An welchem Punkt hat die Sozialdemokratie ihrer Meinung nach inhaltlich abgewirtschaftet?
Toni Blair war die Wurzel allen Übels. Und Gerhard Schröder hat diesen Weg übernommen, indem völlig vergessen wurde, dass die Sozialdemokratie sich nicht um die Probleme der Industrie und der Großbanken zu kümmern hat, sondern um jene der Arbeiter und Arbeiterinnen, die unsere Solidarität brauchen.

Was verstehen Sie unter »Arbeiter«, den gibt es angeblich doch kaum mehr.
Unser Begriff der Arbeiterklasse unterscheidet sich natürlich von jenem, der zu Marx' Zeiten gebraucht wurde. Heute inkludieren wir darunter auch die ganzen Ich-AG's, alleinerziehende Mütter, kleine Bauern, Angestellte, Kleinunternehmer ... Also alle, die nicht in der Lage sind, ihr tägliches Auskommen aus Kapitaleinkommen zu finanzieren.

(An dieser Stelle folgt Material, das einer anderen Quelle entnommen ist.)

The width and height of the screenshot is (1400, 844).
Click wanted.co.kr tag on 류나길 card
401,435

Und was bieten Sie denen an?
Zum Beispiel steuerpolitisch eine völlige Umorientierung. Wir brauchen eine Wiedereinführung der Vermögensteuer, sowohl die Substanz als auch der Vermögenszuwachs müssen besteuert werden. Dazu fordern wir eine Solidarabgabe der Superreichen sowie eine Besteuerung von Gewinnen aus Finanztransaktionen. In Österreich gibt es eine Million Menschen, die in Armut leben, umgekehrt besitzt ein Prozent der Österreicher 33 Prozent des Vermögens. Umverteilung ist also das Gebot der Stunde.

Sie bekennen sich zum Abbruch der Koalition mit der ÖVP. Wie stellen Sie sich die Umsetzung Ihrer Politik strategisch vor?
Das wichtigste strategische Ziel ist die Organisierung der Linken innerhalb der SPÖ. Klar ist auch, dass eine inhaltliche Neuaufstellung nur in der Opposition funktionieren kann.

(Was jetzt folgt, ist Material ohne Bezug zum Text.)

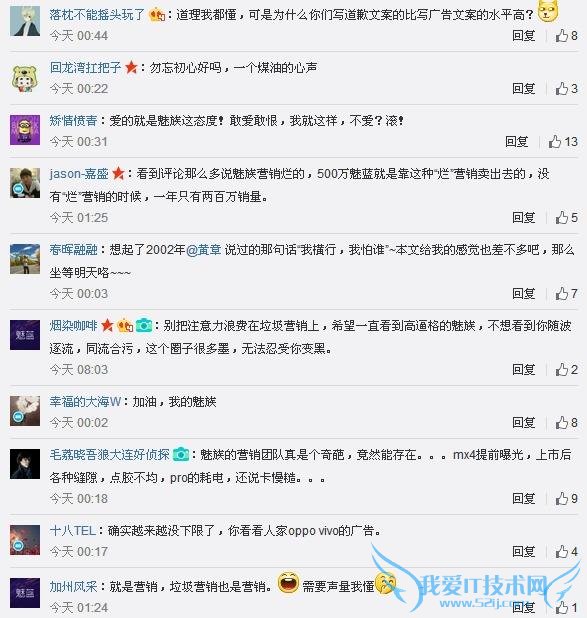Image resolution: width=587 pixels, height=618 pixels.
Task: Click thumbs-up on 回龙湾扛把子's comment
Action: coord(567,89)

Ist die Formierung eines Flügels innerhalb der SPÖ überhaupt statutarisch zulässig?
Im Unterschied zu Deutschland ist in Österreich eine Fraktionierung nicht vorgesehen, im Gegenteil: Es gibt ein Fraktionsverbot in der SPÖ. Aber wir müssen die Linke organisatorisch stärken, sonst kommt es dazu, dass Linke eine Linkspartei außerhalb der SPÖ gründen. Das kann nicht unser Ziel sein. Wir sorgen uns um den Zustand der SPÖ.

Mit dem Hinweis auf ein Fraktionierungsverbot kann es leicht passieren, dass Sie und Ihre Leute bald aus der Partei hinausfliegen.
Auf den Moment warte ich, dass ich aus der Partei ausgeschlossen werde, weil ich mich um deren Zukunft sorge. Das wäre doch vollkommen absurd.

Ihr Plan ist, sich Anfang März 2010 offiziell in Linz zu konstituieren. Wer wird dabei mitmachen?
Es gibt genügend Sympathisanten, die sich bereits geoutet haben. Dazu zählen neben dem früheren Sozialminister Erwin Buchinger Abgeordnete aus den Ländern und dem Bund sowie eine Reihe von bekannten Persönlichkeiten. Wir wollen eigene Gruppen in allen Bundesländern aufbauen, um die für einen Kurswechsel notwendige Bewusstseinsänderung voranzutreiben. Alles läuft darauf hinaus, dass wir an dem Tag, an dem sich ÖVP- und SPÖ-Führer hinstellen und verkünden, die Massensteuern erhöhen zu wollen, so stark sind, um innerhalb von Stunden Demonstrationen organisieren zu können und die Kraft haben, Sonderparteitage abzuhalten. Ich bin überzeugt, dass wir die Partei innerhalb von ein paar Jahren dorthin rücken können, wohin sie gehört, nach links.